第5話

 俺は、戸惑いつつ水翔の家から自分の家へ帰った。そして、渡された結彩奈の両親の手紙を読んだ。

  澮くんへ

 多分君は、自分のせいで結彩奈を死なせてしまったと思ってるみたいだけど、それは違うよ。あの日、確かに結彩奈は、交差点で車に跳ねられて亡くなったけどね、それは君のせいではないよ。だから、自分のことを責めないでね。きっと結彩奈もそれは望んではないからね。この手紙を読んでまだ結彩奈のことを思い出しても結彩奈のこと、自分のことはどうか嫌いにならないであげてね。今度、時間がある時に、私達の家に、結彩奈に会いに来てね。君のことを待ってるからね。

結彩奈の母より


  澮くんへ

 まず君には、感謝しかない。色々ありがとう。なのに、君を追い込む形になってすまない。私達、夫婦が離婚するとすぐに結彩奈は、学校でも近所の人からも冷たい視線でよく見られ、1人で家にいることが多くて、それに特別、運動や勉強ができたわけでもなかったために、よく学校からの電話は悲しいことばかり聞いていたよ。だけどね、君と出会ってからか話すようになってからかは、私は当時学校にいたわけでは無いから分からないがね、学校の先生からは、「結彩奈が明るくなった。」とよく言われてね。本当に感謝しきれないよ。結彩奈の片割れのあの子には、1ヶ月に1回しか会えないがためによく寂しい思いをさせてきたあの子に、楽しい時間をくれたのは、他でもない、君であることに変わりない。だから、自分を責めないでおくれ。今度君が結彩奈に会いに来ることを楽しみに待っているよ。

結彩奈の父より

 結彩奈の両親は、俺が自分のことや結彩奈のことを嫌いにならないで、自分を責めないでと言っていたが、当時の俺にとって、結彩奈の存在はとてもかけがえのないものだった。

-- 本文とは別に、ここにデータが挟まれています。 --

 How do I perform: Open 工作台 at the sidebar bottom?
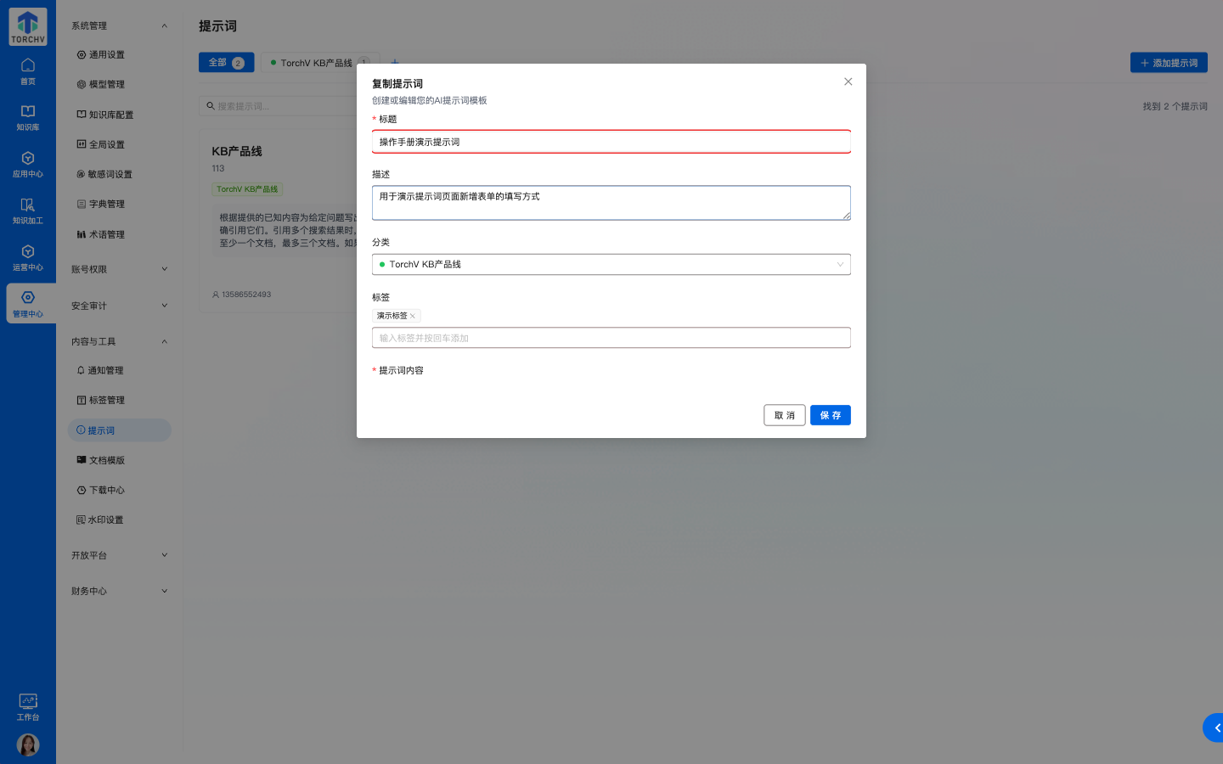[x=28, y=706]
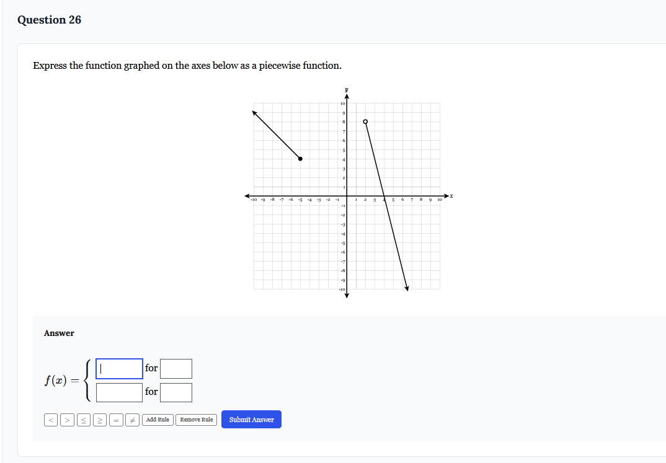Focus the first expression input box
This screenshot has height=463, width=666.
(118, 368)
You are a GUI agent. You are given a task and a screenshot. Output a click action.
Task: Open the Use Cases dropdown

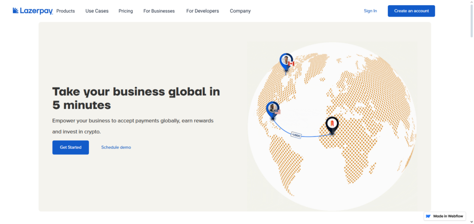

 それは恋愛感情と呼ぶものかは、全く今となっては分からないが、親友のようになんでも話せ、姉や妹のようなどこか安心し、母親のように包容力があった。俺はそんな結彩奈を巻き込んでしまったことには、変わりない。

 だからこそ、俺は自分の能力を人に話さず誰のことも信用しないようにして、人から距離をとった。なのに、俺は興味本位で、高梨さんを巻き込み、期間限定で恋人同士なんて馬鹿げてる。俺は結彩奈の二の舞をやるかもしれないとも考えなかったんだ。

 俺は、結彩奈の両親が自分を責めないでと言っていたがそれは、できそうになかった。なぜなら、もう既に自己嫌悪と後悔で心も頭の中もパニック状態だった。

 その時、結彩奈の両親からの手紙が入っていた封筒から2枚の葉書と1枚のメモが出てきた。メモには、こう書かれていた。

 何か話したいことがあったり、困った時はいつでも私達が相談に乗るからね。この葉書を君に渡すから何かあった時とかに使ってね。と書かれていた。

 そして葉書の1枚は、結彩奈の父親宛になるようになっている葉書、もう1枚は結彩奈の母親宛になるようになっている葉書だった。

 俺は、冷や汗をかき、夏の陽気なはずなのに、震えが止まらなかった。結彩奈の母親の旧姓が、高梨だったなんて知らなかった。俺は、考え込んだ。こんなに条件が揃ってしまっていいのだろうか。俺が守らなければと思った子の苗字は、高梨で、昔俺の事を信じて、巻き込まれて死んでしまった結彩奈の母親の旧姓が高梨、おまけに、結彩奈には、双子の妹がいた。ならば俺と同い年のはずとなると、俺と同じ学年にいることになる。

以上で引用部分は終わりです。